In previous experimental studies, velocity distribution has been widely applied for flow pattern matching. Some studies have suggested that the SST k-ω model is sufficiently accurate for predicting velocity profiles in the trachea [20, 30, 31]; however, the accuracy of simulations may reduce with a higher Reynolds number or complex UA [18]. Although our experiment failed to capture the near-wall flow field due to laser reflection, both experiments and numerical simulations indicated a pharyngeal jet flow in the central part of the airway (Figs. 9 and 10) [44]. All CFD simulations can roughly predict the maximum velocity in the oropharynx and laryngopharynx, but with a more obvious jet flow than PIV, possibly induced by different viscous diffusion in the pulsing flow between air and NaI solutions [45]. Compared with the standard k-ω model, velocity prediction using the LRN SST k-ω model was closer to that achieved by the LES model. These works support the use of the LRN SST k-ω model to predict pediatric airway aerodynamic characteristics, especially after further validation for near-wall velocity. Hence, the turbulence model and simulation processes applied in this study are an effective CFD simulation strategy that best represents in vivo airflow characteristics of pediatric UA and has the potential for future applications of clinical respiratory research.

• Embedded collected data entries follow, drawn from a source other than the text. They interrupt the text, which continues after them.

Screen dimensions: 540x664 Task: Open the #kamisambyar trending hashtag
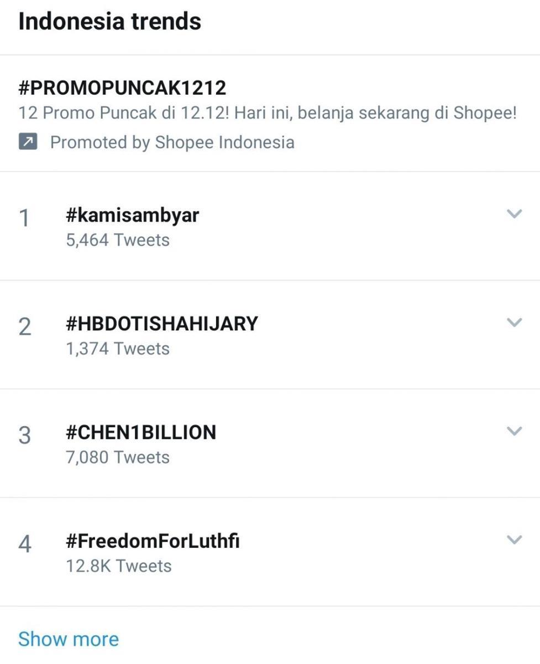pyautogui.click(x=132, y=215)
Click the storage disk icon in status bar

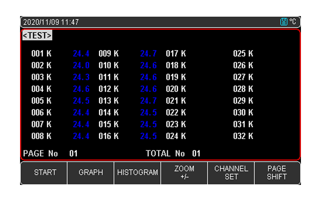[x=284, y=22]
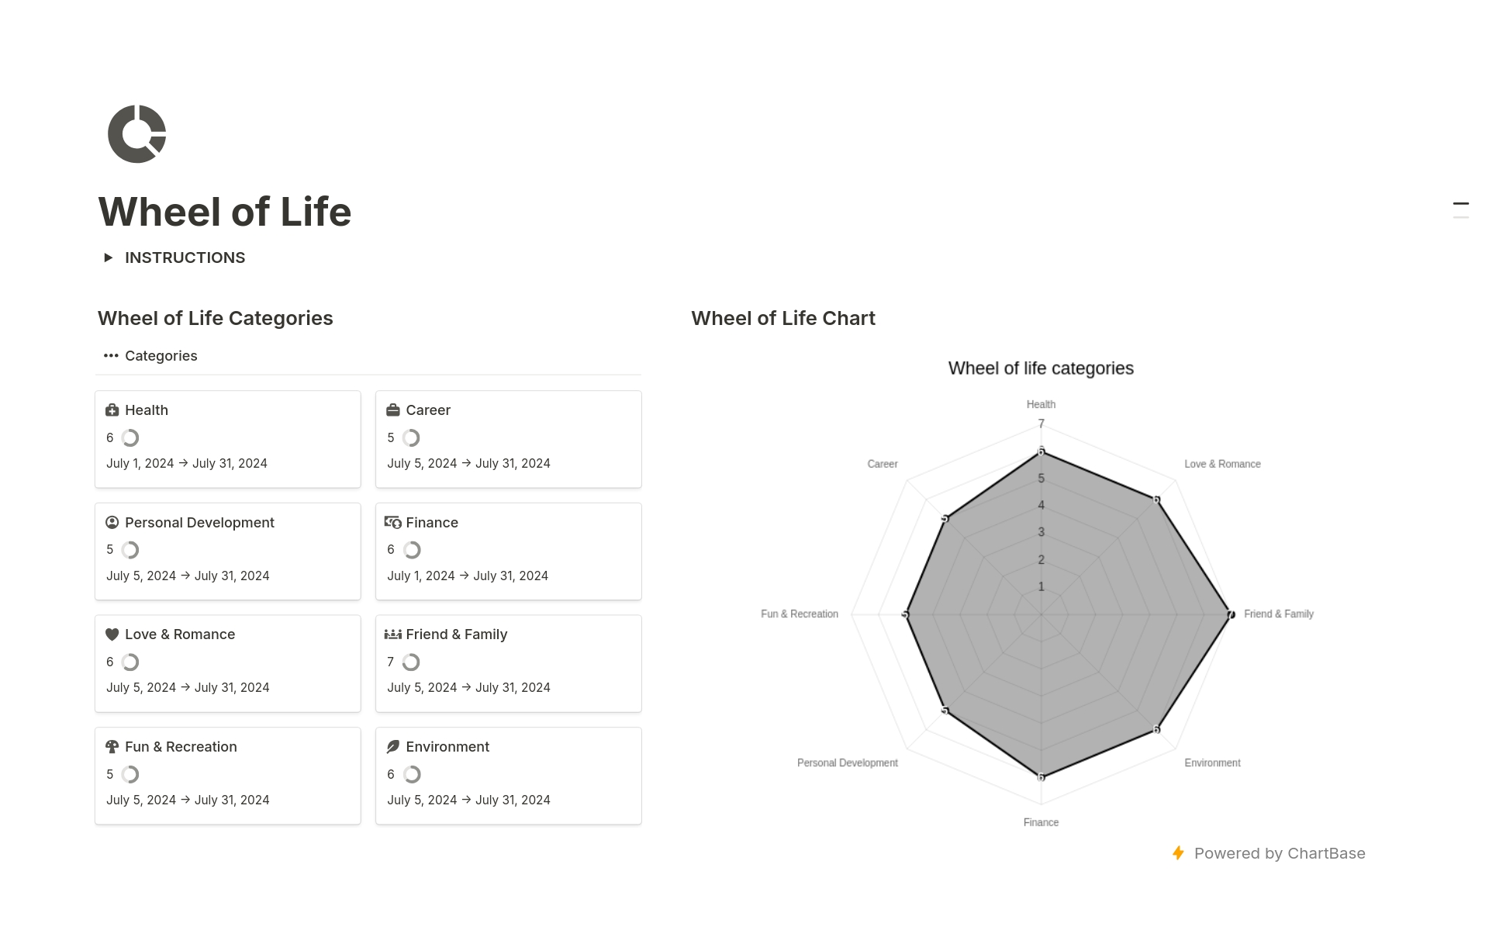Click the Friend & Family data point on chart
This screenshot has width=1489, height=930.
1230,614
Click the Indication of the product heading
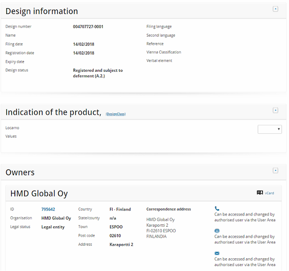This screenshot has width=289, height=271. [x=53, y=112]
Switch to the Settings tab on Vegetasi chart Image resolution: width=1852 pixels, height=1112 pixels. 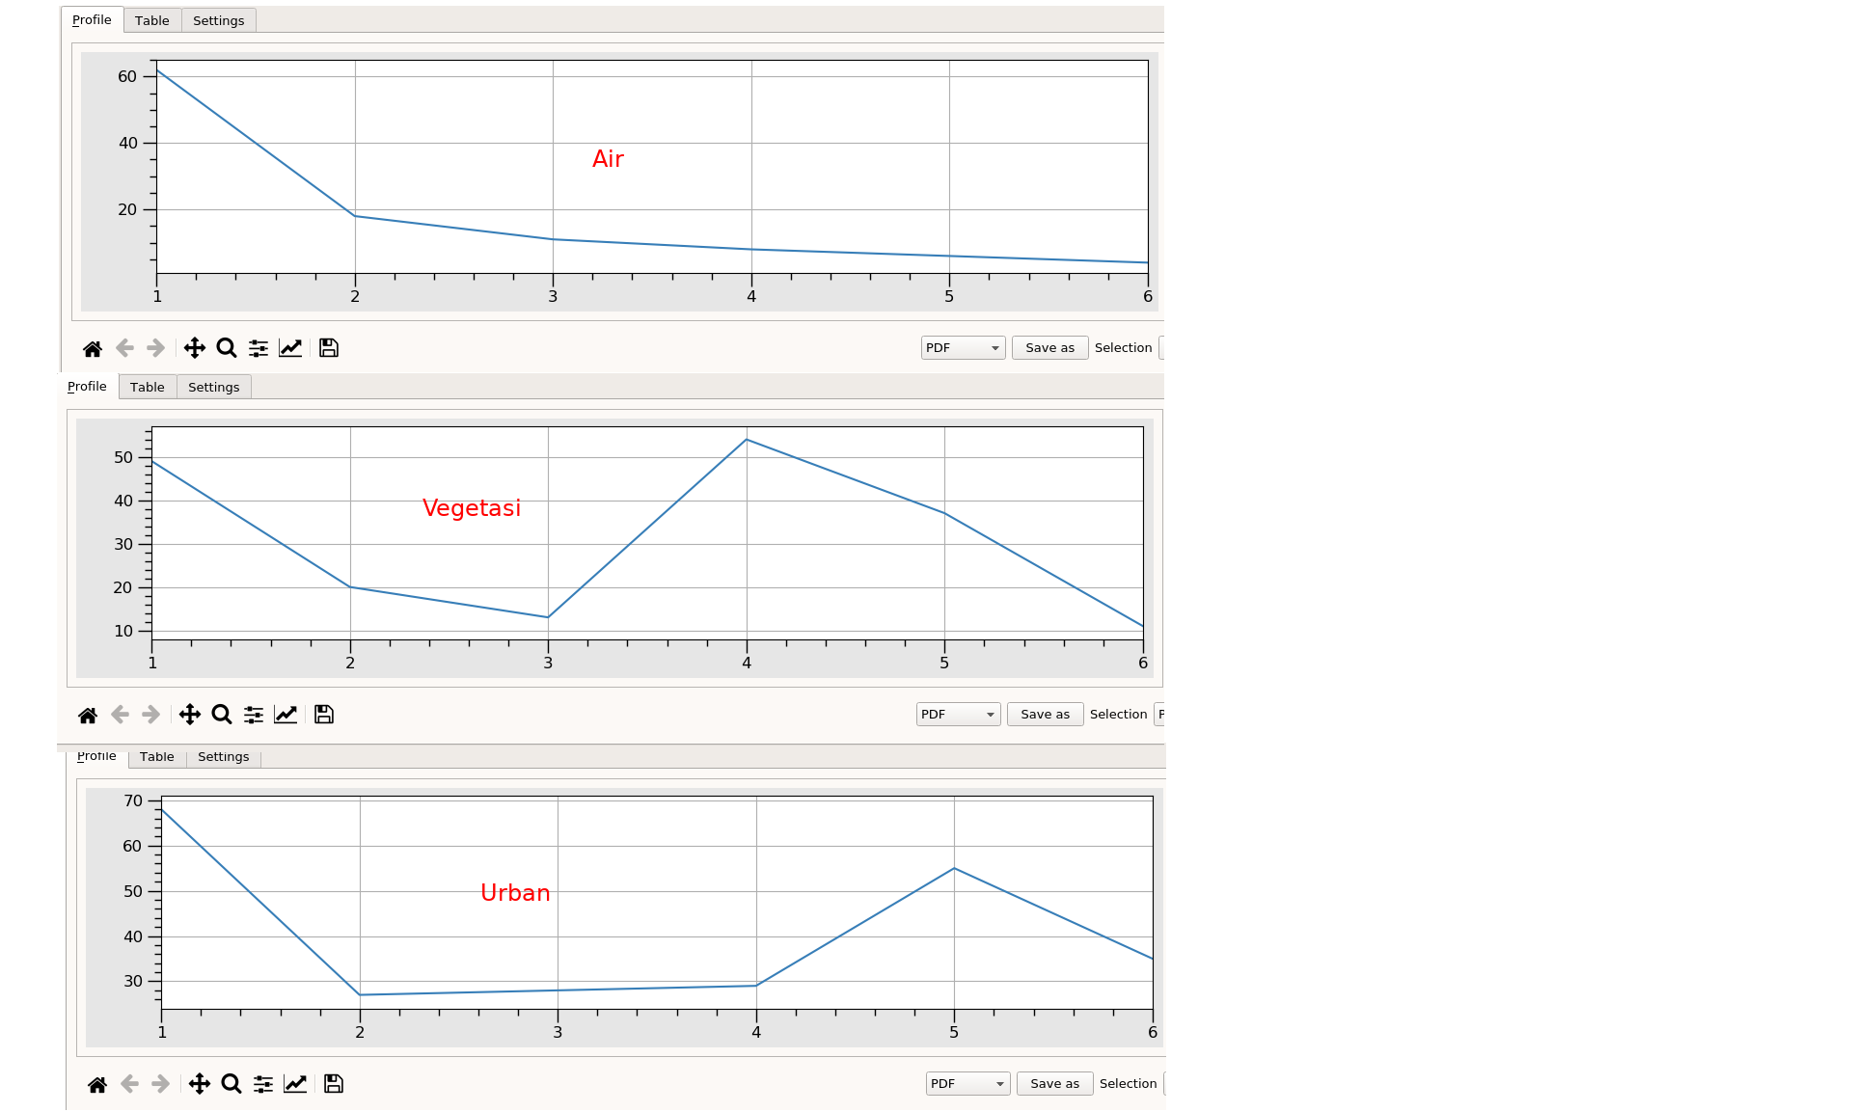click(x=211, y=386)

This study also yielded some insights useful for the evaluation of UA aerodynamics. In previous investigations [42, 46] and this study, the pressure difference to flow rate ratio was inconsistent as the flow rate varied. These results suggest that the widely used airway resistance equation (\(R=\frac{\Delta P}{Q}\)) may not be a good indicator for evaluating airway ventilation function at different flow rates [13, 22, 47, 48].

This study has some limitations. The current pilot study employed only one pediatric UA. Future studies with larger cases are warranted to account for the influence of UA anatomical variation among individuals. Furthermore, the inlet and outlet boundary conditions were not patient-specific, and the accuracy of CBCT reconstruction could not be verified due to the study design. Despite these limitations, this is the first study that has tested and verified several CFD models for a pediatric UA. Our data represent a valuable foundation for the development of future clinical applications for CFD in pediatric airway diagnosis.

5 Conclusion

In conclusion, here we introduce two experiments on an image-based actual model of a child’s UA as benchmarks and evaluate the overall performance of four RANS models. The LRN SST k-ω model exhibited acceptable accuracy in predicting velocity and △Pw and performed better than the other three RANS models at fixed flow rates, making it a potential choice for the simulation of pediatric UA in future clinical practice.